**依頼文**
建築基準法を解説した文章を、最後の文の後から書き続けよ。

**引用文**
建築基準法のイメージ写真

建築基準法について

建築チェックのtakumiです。

この記事では、「建築基準法」について、できるだけ簡単に解説していきます。

住宅の建築は、設計者の責任において法令に適合するよう設計をしますが、万が一、不適格な建物になってしまったら損をするのは建築主です。

建築主であるあなたも、どのようなことが法的に決まっているのかを「ある程度」知っておく必要があるということです。

建物を建てるにあたって、前もって提出しなければならないのが建築基準法の「確認申請」で、通常は設計者が提出します。

ただ、都市計画区域外などの一部の区域では確認申請の提出が不要なところもありますが、このような所でも「建築基準法」には適合してないといけないのです。

建築基準法は、建築物を建築するときに必ず守らないといけない法律で、建築する時の「最低基準」です。

そうなんです、守っていて当然の基準です。

そして、守らないと「違法建築物」、「欠陥住宅」となってしまいます。

でも、この建築基準法は法律の中でもなかなか難解なところも多い法律専門家でないと解読が難しいところもあり、実際には設計者も分かっていない条文が多いのも事実なのです。

**表示情報**
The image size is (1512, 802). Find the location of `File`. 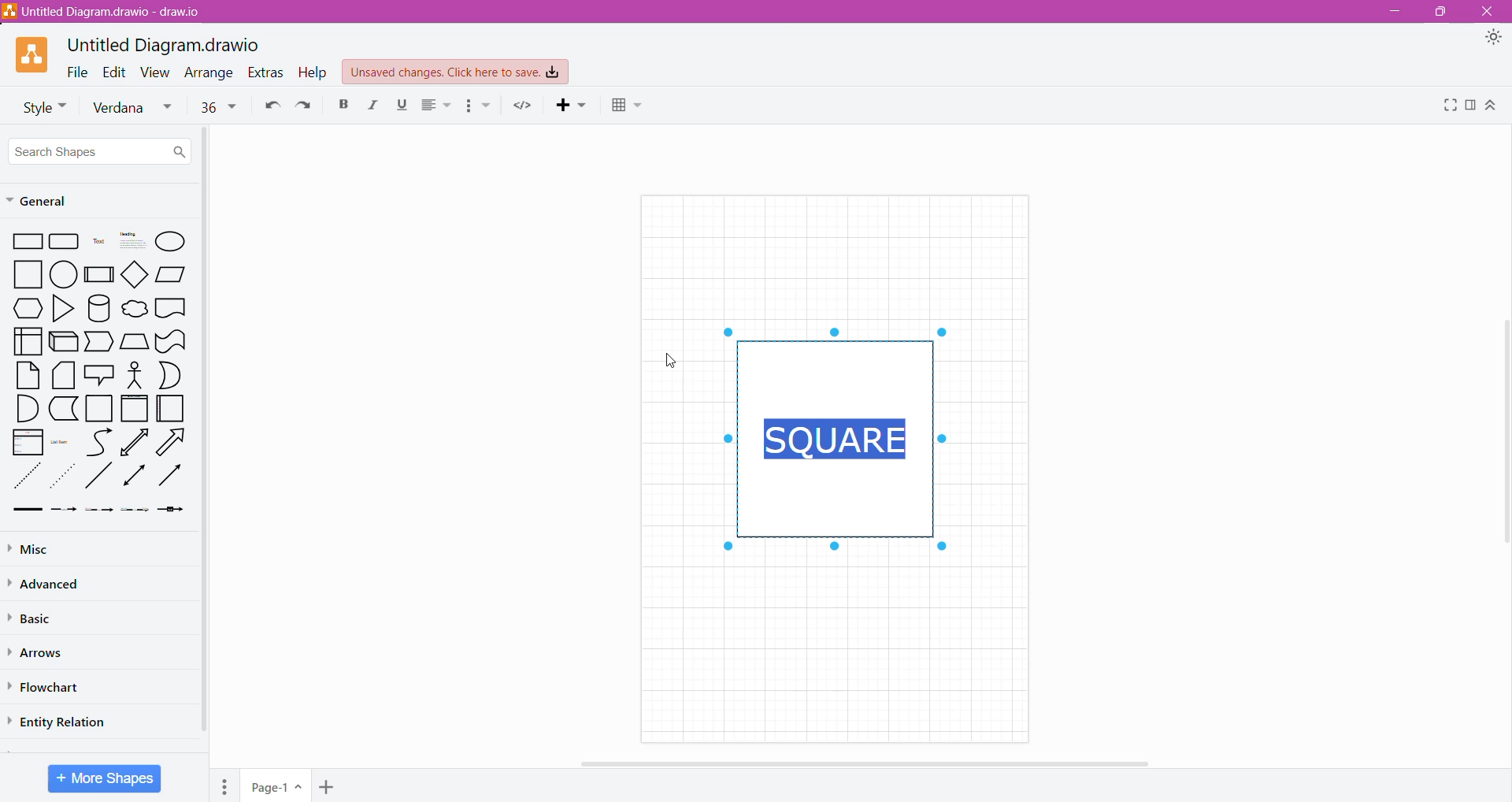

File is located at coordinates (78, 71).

**解答**
そのような難解な法文は、各自治体の建築基準法の所管行政庁や民間の確認検査機関に問い合わせる必要があります。

ちなみに、確認申請を確認できるも者は行政では「建築主事」、民間では「確認検査員」というように呼びますが、どちらも「建築基準適合判定資格」という国家資格が必要になっています。

私も取得していますが、建築基準法のプロです。

確認申請の問題点~4号特例という落とし穴~

確認申請では各基準にあっているかどうかを申請書や添付図面、計算書などをチェックしますが、実は大きな落とし穴があるんですね。

それは建築士の設計による「特例」の制度により、一般的な木造住宅では構造規定や採光、換気規定といった以下の単体規定の多くが審査不要となっている事です。

建築士というプロが設計しているため、信用があり審査しなくていいですってことなのです。

しかし、この制度、私は良くないと思っています。

基礎の構造や耐力壁の配置の計算といった構造規定が審査不要となってしまうため、1人の設計者が図面を作成したあとは誰もチェックしないことも有り得るということです。

※私が確認申請を審査していた頃は特例があり審査不要であっても添付されている資料からなるべく審査不要なところもチェックしておりましたが、たまに「アウト」だったものもありました。

民間の確認検査機関では審査不要なものはまず見ないでしょう。

資料が付いていてもスルーしています。昔は確認申請は行政のみがチェックしていましたが、法改正により近年は確認申請のほとんどが民間で確認されています

※特例についてはこちらでさらに詳しく解説しています↓↓↓

ここでは住宅建築に関係する建築基準法の一般的な基準を簡単に紹介しておきます。

まずは最初に「建築物」について触れておきます。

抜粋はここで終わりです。